Extract provided:
Sunday, May 25th, 1913

Denies That Police Have Suppressed Evidence in the Phagan Mystery

Chief of Detectives Newport Lanford when apprised of Colonel Felder's statement as issued Saturday afternoon to the effect that the police had plotted to protect and shield the slayers of Mary Phagan, pronounced the charges as absurd as they were false.

In replying to Colonel Felder's assertion that Chief Lanofor[d] and some of the men on the detective force hda [sic] leagued themselves with the Pinkertons to suppress evidence in the Phagan case the minute Leo M. Frank and Newt Lee were placed under arrest, Chief Lanford said:

"The people of Atlanta themselves can judge just how much evidence we have suppressed on Frank and Lee from the result of the Phagan investigation thus far. Our efforts have been to find the slayer of Mary Phagan at any event and we believe that we have succeeded.

"The mere fact that my men worked with the Pinkertons spells nothing sinister. The Pinkertons are employed by the National Pencil company, it is true, but they are obligated only to find the murderer of Mary Phagan. Like the city detective department the Pinkertons believe they have succeeded.

"At any event, no matter what Tom Felder may charge against this or any other department of the police, future developments in the Phagan case will vindicate utterly the position of the police.

Dataset content:
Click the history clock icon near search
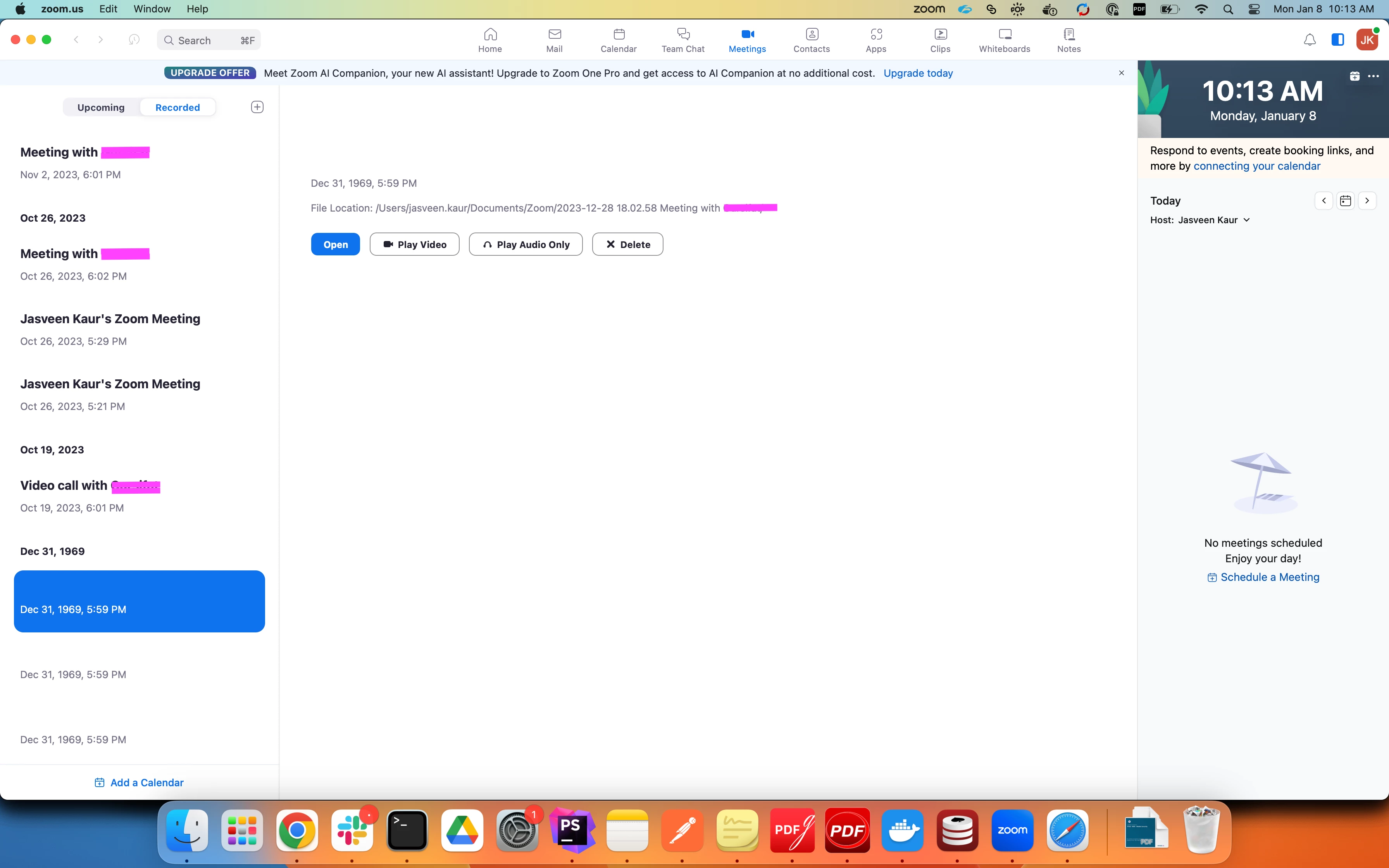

Instructions for the task:
In the newspaper article on the Phagan case, who does Chief Lanford say employs the Pinkertons? The lines have no connection to the newspaper article.

Result of the exercise:
The National Pencil company.